With the clarity of the flowcharts gone, device companies will need to involve legal and regulatory experts in analyzing each modification analysis. The subsequent 16 pages of dense text recount a series of questions and answers with examples. Granted, the old guidance had a similar structure, but industry reaction to the draft guidance has been clear – the draft guidance is more difficult to navigate and understand. As we work our way through the details, we are preparing our own flowcharts that will be provided to clients or utilized by our attorneys responding to client questions. Device manufacturers should consider doing the same – under the direction of the vice president or director of regulatory affairs and with legal counsel.  The ironic result of removing the flowcharts is that now there will be thousands of independently designed flow charts rather than a central and consistent communication of intent from the FDA.

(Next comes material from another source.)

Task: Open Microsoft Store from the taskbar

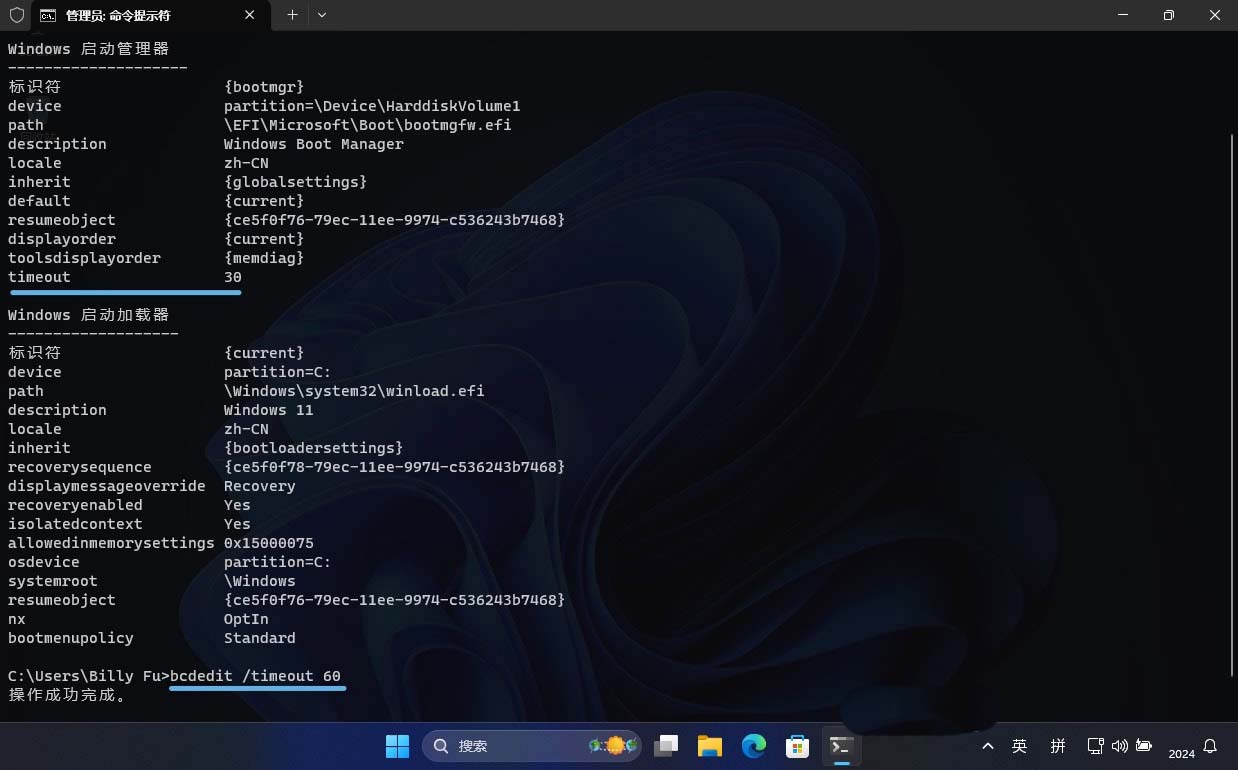Action: [797, 746]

FDA’s Interpretation of “Significantly Affect” Creates Front-Loaded Burden for Industry

A more subtle distinction is the FDA’s parsing of the concept of “could significantly affect” the safety and effectiveness of the device and the circumstance when the modification does significantly affect safety and effectiveness. Technically, the regulatory authority (21 C.F.R. 807.81(a)(3)) uses the term “could significantly affect.” The FDA has taken a unique approach to regulatory interpretation in the draft guidance, taking the position that “could” means all hypothetical scenarios, even if not intended or anticipated by the manufacturer. Another reading of the regulation is that “could” was used because of the timing of an analysis of a device modification. Since device modification assessments occur before the modification is commercialized, it is possible that the use of “could” in the regulation meant that the modification would, once placed on the market (“could,” for short) affect safety and effectiveness. Rather than this textual analysis, the FDA has seized upon the term “could” and interpreted it to mean that the manufacturer is incapable of determining what impacts safety and effectiveness. In place of the manufacturer’s analysis, conducted in the constrained context of the Quality System Regulation (QSR), the FDA clearly prefers that all such analysis be passed through the FDA.

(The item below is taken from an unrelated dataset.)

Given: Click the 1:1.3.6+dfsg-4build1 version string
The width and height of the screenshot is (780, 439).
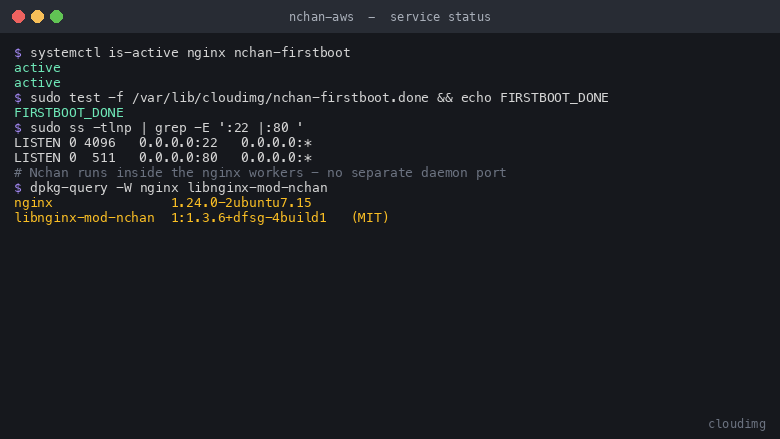Looking at the screenshot, I should 249,218.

This front-loading of FDA involvement in device modifications may very well be taken offensively by seasoned regulatory professionals and legal specialists. In essence, the FDA’s tone throughout this draft guidance indicates a lack of trust toward industry and a clear preference that the FDA is the appropriate and more competent entity to be evaluating device modifications. In fact, the FDA specifically states that in instances where there are “gray areas,” device companies should contact the FDA and discuss the modification with the FDA rather than conduct the assessment internally. It seems the FDA is ignoring the intense product liability landscape in which companies function and which often drives device modifications.

Perhaps the FDA missed an opportunity here to engage industry with a compromise. One option to deal with the FDA’s legitimate concerns that device companies are not seeking 510(k) clearance on major modifications would be to require industry to file amendments and modification notices to the FDA. This process could be similar to the IDE process (considered approved 30 days after it has been received by the FDA, unless the FDA otherwise informs the sponsor prior to 30 calendar days from the date of receipt) and could utilize a specific form for modification notifications. This would give the FDA an opportunity to review modifications at the highest level and also would relieve industry of the burden of filing a full 510(k) and awaiting clearance for device modifications.

Comments on the draft guidance are due October 25, 2011.